The 70th Air Refueling Squadron was activated at Little Rock Air Force Base, Arkansas on 1 August 1955 and assigned to the 70th Strategic Reconnaissance Wing. At the time the squadron was activated, Little Rock was undergoing major construction and the few elements of the 70th Wing that were crewed operated from Lockbourne Air Force Base, Ohio. With the completion of construction, the wing returned to Little Rock in October 1955 and the squadron finally became operational.

The squadron provided air refueling support to the Boeing RB-47 Stratojets of its parent wing and other Strategic Air Command (SAC) units. It deployed as a unit to a forward base at Ernest Harmon Air Force Base, Newfoundland in 1956 and 1957, while the entire 70th Wing deployed to Sidi Slimane Air Base, Morocco from October to December 1956. In February 1958, the 70th Wing began to reduce its reconnaissance missions and in June 1958 began training SAC aircrews in the Stratojet. The 70th Squadron, however continued its deployments with the KC-97, conducting deployments to Lajes Field, Azores through 1962. In August 1961, the squadron transferred to the 384th Bombardment Wing, which was also stationed at Little Rock, and continued to operate under that wing until the 384th inactivated on 1 September 1964 as B-47 operations at Little Rock came to an end, although it ended KC-97 operations in 1963.

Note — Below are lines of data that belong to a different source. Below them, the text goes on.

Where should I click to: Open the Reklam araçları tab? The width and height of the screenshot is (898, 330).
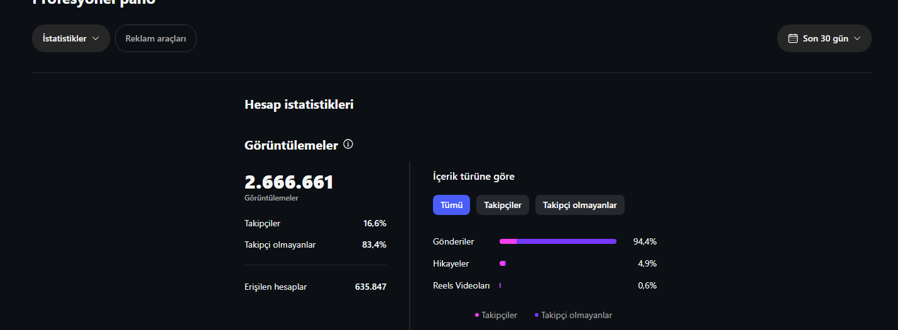tap(156, 38)
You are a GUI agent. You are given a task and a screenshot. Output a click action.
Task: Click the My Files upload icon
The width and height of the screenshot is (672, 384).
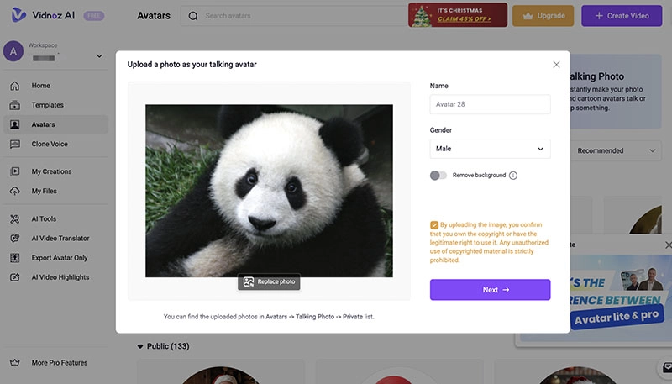pos(14,191)

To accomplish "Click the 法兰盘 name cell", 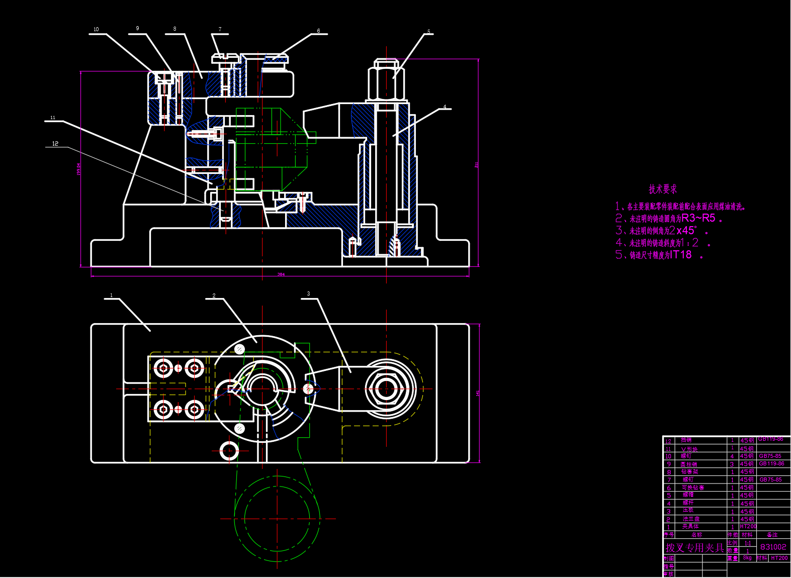I will pyautogui.click(x=690, y=519).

In response to the Cuban Missile Crisis, on 29 October 1962, SAC directed movement of its KC-97 force to forward locations to support its B-47s that had been placed on first cycle alert in the Eastern United States. This required deployment of 87 KC-97s, carrying with them all required supporting personnel, to Harmon, Lajes, and Goose Bay Airport, Labrador. The dispersed aircraft were to be ready to launch within an hour. The dispersed planes began to return to their home bases on 15 November, and all were home by 24 November.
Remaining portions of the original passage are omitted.